Aus der "Finsternus des Pabstuhms"
Aus dem Oberdeutschen übernahm man außerdem die Sitte des Kanzelaltars: Viele Markgrafenkirche haben die Kanzel in den Altar integriert, über den Altartisch. Diese Kombination versinnbildlicht den Zusammenhang von Predigt und Sakrament. „De fränkischen Doppelemporen, umlaufend, manchmal vierseitig, manchmal dreiseitig, mit der Herrschaftsloge oft gegenüber der Kanzel“ nennt Peetz als weiteres Denkmal. Auffallend viele Kirchen sind geradezu lichtdurchströmt. „Eine mit Finsternus vorher erfüllte Kirche stehet nun in vollen Licht“, heißt es in einer Bauurkunde. Finsternus? Gemeint war damit das „Pabstuhm“.

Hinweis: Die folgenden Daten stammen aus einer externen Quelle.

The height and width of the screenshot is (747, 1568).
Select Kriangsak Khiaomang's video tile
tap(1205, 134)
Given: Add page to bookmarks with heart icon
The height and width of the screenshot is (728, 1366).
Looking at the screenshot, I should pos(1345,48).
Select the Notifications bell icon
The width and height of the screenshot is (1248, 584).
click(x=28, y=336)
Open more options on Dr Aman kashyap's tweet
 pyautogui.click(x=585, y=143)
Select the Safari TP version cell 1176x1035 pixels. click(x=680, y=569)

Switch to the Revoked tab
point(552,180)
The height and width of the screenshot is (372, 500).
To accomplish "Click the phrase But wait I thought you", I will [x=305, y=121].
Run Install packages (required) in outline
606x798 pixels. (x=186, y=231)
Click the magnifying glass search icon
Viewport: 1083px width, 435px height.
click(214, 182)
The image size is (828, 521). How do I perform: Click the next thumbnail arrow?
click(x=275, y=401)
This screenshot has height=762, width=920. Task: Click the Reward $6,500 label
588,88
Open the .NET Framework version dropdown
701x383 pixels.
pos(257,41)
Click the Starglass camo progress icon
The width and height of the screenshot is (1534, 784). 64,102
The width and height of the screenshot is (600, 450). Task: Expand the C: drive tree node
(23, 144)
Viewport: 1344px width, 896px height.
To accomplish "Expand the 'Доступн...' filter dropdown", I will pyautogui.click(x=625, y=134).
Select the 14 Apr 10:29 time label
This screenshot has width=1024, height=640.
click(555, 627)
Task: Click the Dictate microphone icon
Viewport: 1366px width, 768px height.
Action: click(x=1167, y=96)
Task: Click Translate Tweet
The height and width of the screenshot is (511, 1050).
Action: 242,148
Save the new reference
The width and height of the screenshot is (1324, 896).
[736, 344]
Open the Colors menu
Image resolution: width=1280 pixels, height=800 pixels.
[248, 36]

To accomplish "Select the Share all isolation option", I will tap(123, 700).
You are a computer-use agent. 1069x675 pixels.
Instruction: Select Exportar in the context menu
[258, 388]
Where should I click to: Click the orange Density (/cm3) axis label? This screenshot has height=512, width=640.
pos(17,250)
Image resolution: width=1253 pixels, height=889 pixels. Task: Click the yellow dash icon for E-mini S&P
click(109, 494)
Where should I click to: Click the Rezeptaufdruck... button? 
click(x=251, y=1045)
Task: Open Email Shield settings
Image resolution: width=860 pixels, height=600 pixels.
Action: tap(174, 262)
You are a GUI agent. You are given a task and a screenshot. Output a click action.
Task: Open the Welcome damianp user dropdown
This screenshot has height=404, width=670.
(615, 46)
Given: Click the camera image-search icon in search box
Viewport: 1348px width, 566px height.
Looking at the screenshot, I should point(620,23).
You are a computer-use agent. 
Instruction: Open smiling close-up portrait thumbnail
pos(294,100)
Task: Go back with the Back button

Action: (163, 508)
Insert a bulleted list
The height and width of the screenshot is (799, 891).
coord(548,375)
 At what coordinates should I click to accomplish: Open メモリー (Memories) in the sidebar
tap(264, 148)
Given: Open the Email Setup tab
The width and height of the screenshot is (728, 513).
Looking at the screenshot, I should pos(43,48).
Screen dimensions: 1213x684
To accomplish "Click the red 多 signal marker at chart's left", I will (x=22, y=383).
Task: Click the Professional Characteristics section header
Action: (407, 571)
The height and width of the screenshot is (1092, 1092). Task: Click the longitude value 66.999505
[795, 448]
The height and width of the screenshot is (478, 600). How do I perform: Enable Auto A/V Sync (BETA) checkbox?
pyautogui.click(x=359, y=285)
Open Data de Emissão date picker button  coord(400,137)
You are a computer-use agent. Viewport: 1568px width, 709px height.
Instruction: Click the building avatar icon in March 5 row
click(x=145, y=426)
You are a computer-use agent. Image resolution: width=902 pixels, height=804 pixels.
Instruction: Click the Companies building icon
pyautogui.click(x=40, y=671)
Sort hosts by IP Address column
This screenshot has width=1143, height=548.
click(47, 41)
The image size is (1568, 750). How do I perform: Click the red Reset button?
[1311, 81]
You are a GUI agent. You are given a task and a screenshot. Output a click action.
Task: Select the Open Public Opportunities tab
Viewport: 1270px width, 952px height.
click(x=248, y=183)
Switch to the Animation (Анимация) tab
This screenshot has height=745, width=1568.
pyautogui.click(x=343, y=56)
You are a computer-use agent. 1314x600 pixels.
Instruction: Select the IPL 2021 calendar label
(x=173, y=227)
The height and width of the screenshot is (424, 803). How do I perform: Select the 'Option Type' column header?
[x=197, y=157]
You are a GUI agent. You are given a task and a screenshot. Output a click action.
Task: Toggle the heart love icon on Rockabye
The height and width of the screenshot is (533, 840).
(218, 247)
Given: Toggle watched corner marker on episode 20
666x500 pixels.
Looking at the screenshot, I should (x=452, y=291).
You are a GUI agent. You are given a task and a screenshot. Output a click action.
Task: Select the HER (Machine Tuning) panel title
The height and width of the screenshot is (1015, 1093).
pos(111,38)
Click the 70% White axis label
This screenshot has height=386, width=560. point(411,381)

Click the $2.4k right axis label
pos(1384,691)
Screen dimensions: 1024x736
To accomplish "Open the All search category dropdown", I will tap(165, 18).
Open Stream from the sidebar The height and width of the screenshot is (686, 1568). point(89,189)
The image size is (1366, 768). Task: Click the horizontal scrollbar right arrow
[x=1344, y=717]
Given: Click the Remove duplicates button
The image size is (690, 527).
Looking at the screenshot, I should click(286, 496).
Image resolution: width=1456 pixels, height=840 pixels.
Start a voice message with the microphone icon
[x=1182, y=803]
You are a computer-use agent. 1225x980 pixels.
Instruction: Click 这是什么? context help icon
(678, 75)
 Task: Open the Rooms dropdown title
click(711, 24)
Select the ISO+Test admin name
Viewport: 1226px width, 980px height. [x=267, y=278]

Fest- und Saalkirchen, außen französisch, innen eher italienisch - so schauen viele Markgrafenkirchen aus. Und dann ist da immer die Malerei. „Immer wieder sieht man diese Darstellungen des Lichts“, sagt Peetz. „Die Sonne mit Strahlen, in deren Mittelpunkt das Dreieck mit dem Auge Gottes steht, oder Christus, manchmal auch die Taube des Heiligen Geistes.“
Barocke Comics, mit Sex und Gewalt
Viele Markgrafenkirchen sind auch an den Emporen reich bebildert, als „Bibel für Analphabeten oder eine Form der Predigt“, sagt Peetz. Anders als bei den Katholiken sieht man aber keine Heiligenlegenden, sondern fast ausschließlich biblische Szenen. Die aber können fast die Qualität von Barock-Comics erreichen. Etwa in der Nikolauskirche in Alladorf, wo sich Szenen mit Sex (Joseph und das Weib des Potiphar) and Crime (etwa Sauls Selbstentleibung) finden, den Gläubigen zur Lehr und Kurzweil.
Die Markgrafenkirchen haben es womöglich sogar in die Weltliteratur geschafft. Friedrich Nietzsche soll, so erzählt es eine Legende, in Bayreuth zur Eingangsszene seines Buches „Also sprach Zarathustra“ inspiriert worden sein. Den Seiltänzer zwischen den beiden Kirchentürmen hat er angeblich an der Stadtkirche gesehen. Gott ist tot, sprach sinngemäß Zarathustra etwas später in diesem Buch. Gott lebt, das sagen die 50 Markgrafenkirchen. Der Wahrheitsgehalt sollte sich mit dem Besuch einiger Kirchen doch prüfen lassen.